Accademia di Santa Cecilia, per ascoltare una colonna sonora bisogna prendere il treno
E’ stato presentato lo scorso 8 ottobre il nuovo archivio multimediale delle colonne sonore del cinema italiano costituito presso la Bibliomediateca dell’Accademia Nazionale di Santa Cecilia.
Gianni Dell’Orso, fondatore della GDM Music, ha spiegato che l’Archivio multimediale delle colonne sonore, realizzato dalla sua casa discografica con il consenso dei principali editori e discograficiitaliani, ha lo scopo di preservare da tempo un inestimabile patrimonio della cultura italiana e renderlo accessibile a studenti, ricercatori e appassionati, dando così l’opportunità di ripercorrere attraverso la musica oltre ottanta anni di storia del nostro cinema.
Scopi e funzioni dell’archivio sono indubbiamente nobili e meritori così come condivisibile ed apprezzabile è la scelta della Siae di riconoscere all’iniziativa il proprio patrocinio e di mettere a disposizione dell’Archivio il patrimonio del suo Archivio Opere Musicali Online, della rivistaVivaVerdi e del sito Siae per arricchire i profili degli autori ed editori del mondo delle colonne sonore italiane.
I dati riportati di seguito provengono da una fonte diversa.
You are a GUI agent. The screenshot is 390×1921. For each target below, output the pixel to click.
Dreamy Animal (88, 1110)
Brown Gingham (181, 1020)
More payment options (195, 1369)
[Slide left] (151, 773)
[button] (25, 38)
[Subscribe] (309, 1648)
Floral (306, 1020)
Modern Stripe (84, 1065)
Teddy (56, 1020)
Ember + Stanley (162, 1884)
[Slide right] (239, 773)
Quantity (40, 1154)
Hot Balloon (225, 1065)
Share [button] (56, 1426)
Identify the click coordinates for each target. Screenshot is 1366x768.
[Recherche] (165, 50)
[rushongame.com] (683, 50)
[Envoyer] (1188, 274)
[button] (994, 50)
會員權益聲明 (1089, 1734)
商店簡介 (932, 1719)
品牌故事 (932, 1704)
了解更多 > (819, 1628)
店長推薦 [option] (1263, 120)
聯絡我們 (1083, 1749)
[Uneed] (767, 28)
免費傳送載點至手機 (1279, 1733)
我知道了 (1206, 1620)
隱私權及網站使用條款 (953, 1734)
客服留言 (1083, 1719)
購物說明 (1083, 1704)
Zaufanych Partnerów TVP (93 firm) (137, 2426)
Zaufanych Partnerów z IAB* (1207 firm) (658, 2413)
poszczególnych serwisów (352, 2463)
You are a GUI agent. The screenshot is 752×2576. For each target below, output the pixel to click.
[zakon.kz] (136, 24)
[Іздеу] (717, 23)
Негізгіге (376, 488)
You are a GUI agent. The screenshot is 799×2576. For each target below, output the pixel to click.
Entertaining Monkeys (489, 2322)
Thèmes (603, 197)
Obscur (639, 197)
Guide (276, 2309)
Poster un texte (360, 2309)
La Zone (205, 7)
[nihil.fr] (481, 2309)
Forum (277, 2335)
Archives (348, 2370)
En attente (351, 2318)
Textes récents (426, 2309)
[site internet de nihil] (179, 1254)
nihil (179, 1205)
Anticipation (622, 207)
Più difficile da comprendere ed accettare è la scelta di rendere accessibile il patrimonio musicale custodito nell’archivio solo attraverso le apposite postazioni multimediali presenti presso i locali dell’Accademia nazionale di Santa Cecilia.
Ha il sapore della beffa l’annuncio che accoglie i visitatori sul sito dedicato all’iniziativa: “Gentile utente, l’Archivio è costituito da un catalogo informatico di un vasto repertorio di colonne sonore di compositori italiani, continuamente aggiornato. L’elenco dei titoli, dei compositori, degli editori musicali e le news possono essere consultati in questa zona pubblica. E’ possibile ascoltare e consultare tutti i contenuti (tracce audio, crediti musicali, cinematografici e biografie) all’interno della Bibliomediateca dell’Accademia Nazionale di Santa Cecilia – Parco della Musica di Roma.”.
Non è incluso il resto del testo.